Re: [PATCH 1/2] ext3: add an option to control error handling on file data

From: Mike Snitzer
Date: Wed Jul 30 2008 - 11:14:20 EST


On Tue, Jul 29, 2008 at 10:52 PM, Hidehiro Kawai
<hidehiro.kawai.ez@xxxxxxxxxxx> wrote:
> If the journal doesn't abort when it gets an IO error in file data
> blocks, the file data corruption will spread silently. Because
> most of applications and commands do buffered writes without fsync(),
> they don't notice the IO error. It's scary for mission critical
> systems. On the other hand, if the journal aborts whenever it gets
> an IO error in file data blocks, the system will easily become
> inoperable. So this patch introduces a filesystem option to
> determine whether it aborts the journal or just call printk() when
> it gets an IO error in file data.
>
> If you mount a ext3 fs with data_err=abort option, it aborts on file
> data write error. If you mount it with data_err=ignore, it doesn't
> abort, just call printk(). data_err=abort is default, because
> people have used this error handling policy for three years.

SUPPLIED INFORMATION -

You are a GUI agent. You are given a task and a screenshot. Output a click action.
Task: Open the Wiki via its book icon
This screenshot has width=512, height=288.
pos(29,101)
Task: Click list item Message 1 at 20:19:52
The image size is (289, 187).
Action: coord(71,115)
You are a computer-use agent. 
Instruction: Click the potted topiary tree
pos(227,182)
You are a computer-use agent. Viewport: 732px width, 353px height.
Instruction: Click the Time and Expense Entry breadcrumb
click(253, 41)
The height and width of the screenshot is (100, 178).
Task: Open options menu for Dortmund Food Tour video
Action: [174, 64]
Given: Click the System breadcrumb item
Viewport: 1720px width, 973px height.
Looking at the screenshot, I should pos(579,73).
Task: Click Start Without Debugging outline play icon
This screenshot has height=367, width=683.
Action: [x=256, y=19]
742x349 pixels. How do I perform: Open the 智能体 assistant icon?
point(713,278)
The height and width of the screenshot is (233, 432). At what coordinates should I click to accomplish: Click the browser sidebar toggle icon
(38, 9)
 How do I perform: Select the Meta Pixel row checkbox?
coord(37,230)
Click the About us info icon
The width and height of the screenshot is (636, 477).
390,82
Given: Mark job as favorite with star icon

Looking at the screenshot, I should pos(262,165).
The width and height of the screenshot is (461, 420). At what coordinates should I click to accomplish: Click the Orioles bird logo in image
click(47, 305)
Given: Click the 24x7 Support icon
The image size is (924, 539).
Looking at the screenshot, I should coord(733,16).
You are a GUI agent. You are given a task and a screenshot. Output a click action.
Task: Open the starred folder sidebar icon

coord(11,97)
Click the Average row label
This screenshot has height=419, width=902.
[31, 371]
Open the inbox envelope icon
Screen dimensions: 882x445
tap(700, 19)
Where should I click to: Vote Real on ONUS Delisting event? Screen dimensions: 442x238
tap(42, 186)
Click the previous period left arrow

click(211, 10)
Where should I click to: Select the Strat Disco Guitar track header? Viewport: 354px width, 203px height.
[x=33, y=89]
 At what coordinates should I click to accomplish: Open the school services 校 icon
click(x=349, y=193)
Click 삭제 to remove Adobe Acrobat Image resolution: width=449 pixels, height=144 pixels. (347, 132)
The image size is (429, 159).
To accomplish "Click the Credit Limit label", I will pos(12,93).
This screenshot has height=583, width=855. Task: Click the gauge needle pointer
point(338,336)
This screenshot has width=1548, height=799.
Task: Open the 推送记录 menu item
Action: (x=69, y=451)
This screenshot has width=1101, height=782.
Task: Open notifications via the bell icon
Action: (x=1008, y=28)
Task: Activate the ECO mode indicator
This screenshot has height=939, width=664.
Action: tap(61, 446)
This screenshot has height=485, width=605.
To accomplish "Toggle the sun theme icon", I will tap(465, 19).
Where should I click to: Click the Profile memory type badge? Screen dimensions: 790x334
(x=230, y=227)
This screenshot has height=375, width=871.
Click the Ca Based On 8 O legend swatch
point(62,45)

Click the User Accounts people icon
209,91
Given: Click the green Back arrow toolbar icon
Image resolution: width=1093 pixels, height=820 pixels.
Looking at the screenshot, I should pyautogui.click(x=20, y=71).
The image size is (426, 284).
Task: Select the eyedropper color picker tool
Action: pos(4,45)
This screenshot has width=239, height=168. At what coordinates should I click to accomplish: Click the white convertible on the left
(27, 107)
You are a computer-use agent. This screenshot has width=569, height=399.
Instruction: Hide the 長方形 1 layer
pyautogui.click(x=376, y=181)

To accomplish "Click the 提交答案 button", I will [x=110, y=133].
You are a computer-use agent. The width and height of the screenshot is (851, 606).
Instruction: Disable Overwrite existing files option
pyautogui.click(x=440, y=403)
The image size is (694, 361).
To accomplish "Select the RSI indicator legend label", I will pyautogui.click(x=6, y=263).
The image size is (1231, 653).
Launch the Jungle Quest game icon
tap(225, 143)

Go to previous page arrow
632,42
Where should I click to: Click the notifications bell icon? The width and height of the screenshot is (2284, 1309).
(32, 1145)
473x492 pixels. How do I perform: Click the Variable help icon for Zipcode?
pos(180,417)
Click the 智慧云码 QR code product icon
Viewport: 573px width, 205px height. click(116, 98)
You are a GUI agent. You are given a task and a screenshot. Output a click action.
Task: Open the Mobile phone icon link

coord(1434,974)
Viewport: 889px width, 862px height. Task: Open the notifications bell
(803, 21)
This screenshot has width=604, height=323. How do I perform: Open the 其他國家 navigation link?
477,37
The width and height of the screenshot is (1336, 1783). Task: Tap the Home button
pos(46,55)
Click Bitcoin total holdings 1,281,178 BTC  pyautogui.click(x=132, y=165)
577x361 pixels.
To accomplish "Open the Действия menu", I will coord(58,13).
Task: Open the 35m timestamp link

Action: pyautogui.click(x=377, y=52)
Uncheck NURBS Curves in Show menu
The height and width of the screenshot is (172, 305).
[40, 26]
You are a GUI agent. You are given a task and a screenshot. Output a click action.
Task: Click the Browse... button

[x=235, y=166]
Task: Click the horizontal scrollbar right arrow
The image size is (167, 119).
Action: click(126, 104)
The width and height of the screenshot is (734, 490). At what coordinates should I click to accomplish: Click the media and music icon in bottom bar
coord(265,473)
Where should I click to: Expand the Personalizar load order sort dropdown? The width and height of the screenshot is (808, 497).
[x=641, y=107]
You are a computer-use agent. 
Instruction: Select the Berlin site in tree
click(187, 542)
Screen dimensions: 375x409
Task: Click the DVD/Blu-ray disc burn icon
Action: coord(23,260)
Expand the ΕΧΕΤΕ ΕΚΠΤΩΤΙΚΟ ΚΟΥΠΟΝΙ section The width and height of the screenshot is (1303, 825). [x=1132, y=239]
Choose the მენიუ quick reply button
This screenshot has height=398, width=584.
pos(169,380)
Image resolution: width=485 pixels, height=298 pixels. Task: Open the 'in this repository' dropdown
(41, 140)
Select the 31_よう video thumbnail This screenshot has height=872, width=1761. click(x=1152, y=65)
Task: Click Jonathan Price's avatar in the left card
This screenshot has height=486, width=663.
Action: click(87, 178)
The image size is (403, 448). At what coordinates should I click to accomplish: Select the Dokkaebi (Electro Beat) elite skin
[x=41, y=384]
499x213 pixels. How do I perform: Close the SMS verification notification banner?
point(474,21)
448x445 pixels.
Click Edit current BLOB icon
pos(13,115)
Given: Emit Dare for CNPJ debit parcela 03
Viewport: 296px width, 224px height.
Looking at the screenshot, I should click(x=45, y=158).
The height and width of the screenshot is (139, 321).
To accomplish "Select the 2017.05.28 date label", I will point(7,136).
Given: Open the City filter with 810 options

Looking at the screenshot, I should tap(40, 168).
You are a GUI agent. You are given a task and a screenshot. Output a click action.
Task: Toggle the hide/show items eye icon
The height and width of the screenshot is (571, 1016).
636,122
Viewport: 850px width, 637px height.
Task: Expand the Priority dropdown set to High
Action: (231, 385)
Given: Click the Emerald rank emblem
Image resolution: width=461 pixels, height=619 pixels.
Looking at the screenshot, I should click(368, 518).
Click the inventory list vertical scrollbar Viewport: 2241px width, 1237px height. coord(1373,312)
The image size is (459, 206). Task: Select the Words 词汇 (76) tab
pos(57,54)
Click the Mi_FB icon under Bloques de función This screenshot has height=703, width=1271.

TASKS TO CARRY OUT -
A – Copy out the lines of the listing from the one containing "448x445 pixels." through the end of the listing, both ends included.
B – Write what comes next in the ext3 data error handling message, picking up after its last line.
The listing is unrelated to the ext3 message.

PER-TASK ANSWERS -
A –
448x445 pixels.
Click Edit current BLOB icon
pos(13,115)
Given: Emit Dare for CNPJ debit parcela 03
Viewport: 296px width, 224px height.
Looking at the screenshot, I should click(x=45, y=158).
The height and width of the screenshot is (139, 321).
To accomplish "Select the 2017.05.28 date label", I will point(7,136).
Given: Open the City filter with 810 options

Looking at the screenshot, I should tap(40, 168).
You are a GUI agent. You are given a task and a screenshot. Output a click action.
Task: Toggle the hide/show items eye icon
The height and width of the screenshot is (571, 1016).
636,122
Viewport: 850px width, 637px height.
Task: Expand the Priority dropdown set to High
Action: (231, 385)
Given: Click the Emerald rank emblem
Image resolution: width=461 pixels, height=619 pixels.
Looking at the screenshot, I should click(368, 518).
Click the inventory list vertical scrollbar Viewport: 2241px width, 1237px height. coord(1373,312)
The image size is (459, 206). Task: Select the Words 词汇 (76) tab
pos(57,54)
Click the Mi_FB icon under Bloques de función This screenshot has height=703, width=1271.

B –
Hidehiro,

Thanks for making this configurable!

But given how surprised many of us were when we found out that
jbd/ext3 has been aborting on file data blocks isn't this our chance
to correct that long-standing oversight? Shouldn't the default be
data_err=ignore? Or would changing this behavior cause more harm than
good?

I don't feel strongly either way, having the "data_err" option makes
this issue moot for me, but I figured I'd raise the question (in the
interest of review).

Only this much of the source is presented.